# [Extracted text]

--- START ---

Painting by Francisco de Goya

A Procession of Flagellants (Procesión de disciplinantes, or Procesión de flagelantes) is an oil-on-panel painting produced by Francisco de Goya between 1814 and 1816. In the foreground is a procession of Roman Catholic men dressed in white, wearing capirotes and whipping their bared backs in penitence. Their backs are bleeding and they pull over-life-size statues of Nuestra Señora de la Soledad, the Ecce Homo and the Crucifixion of Christ. Other devotees, who are kneeling and wearing black hoods, line the route. On the right a man is impaled and all are carrying banners, crosses and lamps.

The painting belongs to a series which also includes The Inquisition Tribunal, The Madhouse and The Bullfight. This series illustrates aspects of Spanish life which liberals (of whom Goya was then one) wished to reform but whose reform was opposed by Ferdinand VII of Spain's absolutist policy. A common feature of the series is the presence of cruelty, here shown by the blood flowing out onto the white garment of the central figure, and two contrasting zones of light and dark – here, all the figures in the foreground are in the light, well-characterised and individualised, but the background is left as an anonymous crowd of the faithful, dimly lit under a cloudy blue sky. The two zones are divided by a dark wall, possibly symbolising the heavy weight of religion.

The series played an important part in creating the legend of 'Black Spain'. It does not go beyond the usual point of view on the Spanish mindset of its era among most other Europeans, interested in Spain as an exotic and picturesque land, an interest first aroused by the French contact with Spain that led to the Peninsular War. Paintings such as these, with a terrible and romantic aura, inspired several later prints.

--- END ---

# [Dataset content]
--- START ---

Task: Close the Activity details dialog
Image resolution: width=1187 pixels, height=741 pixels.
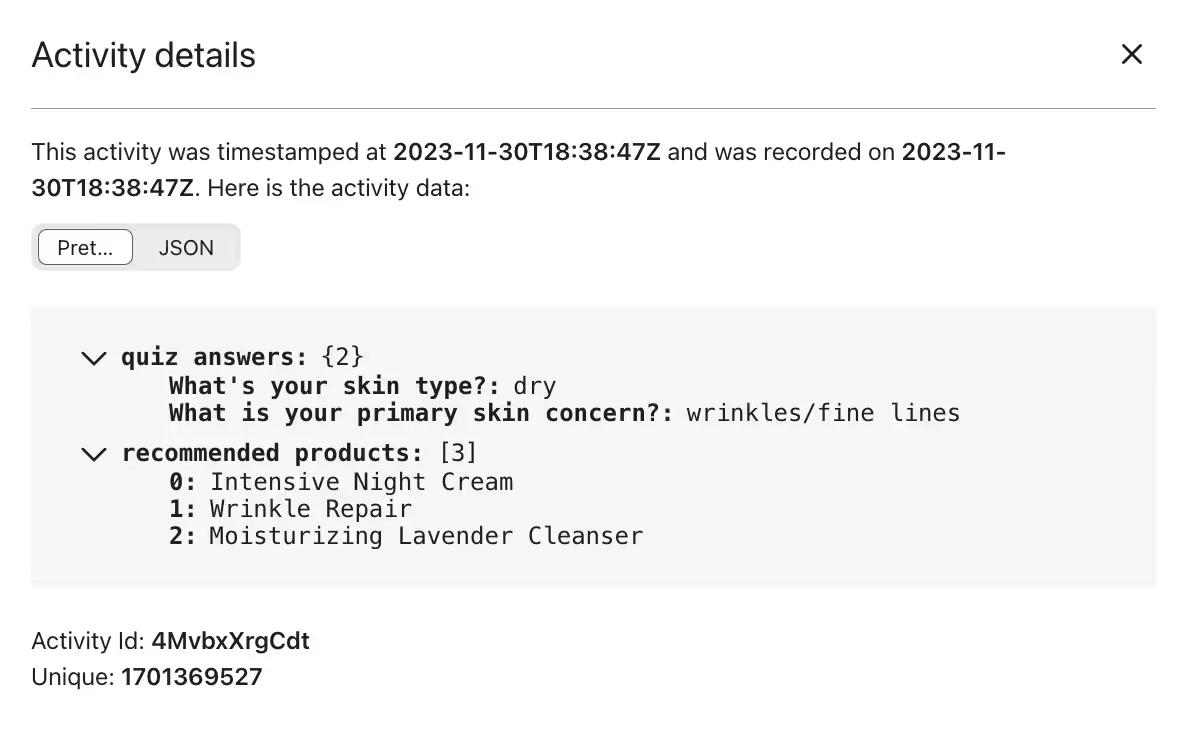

--- END ---

# [What you are asked to do]
From the text on Goya's A Procession of Flagellants, extract the words between "A Procession of Flagellants" and "crosses and lamps.", inclusive, without changing anything.

# [The completed task]
A Procession of Flagellants (Procesión de disciplinantes, or Procesión de flagelantes) is an oil-on-panel painting produced by Francisco de Goya between 1814 and 1816. In the foreground is a procession of Roman Catholic men dressed in white, wearing capirotes and whipping their bared backs in penitence. Their backs are bleeding and they pull over-life-size statues of Nuestra Señora de la Soledad, the Ecce Homo and the Crucifixion of Christ. Other devotees, who are kneeling and wearing black hoods, line the route. On the right a man is impaled and all are carrying banners, crosses and lamps.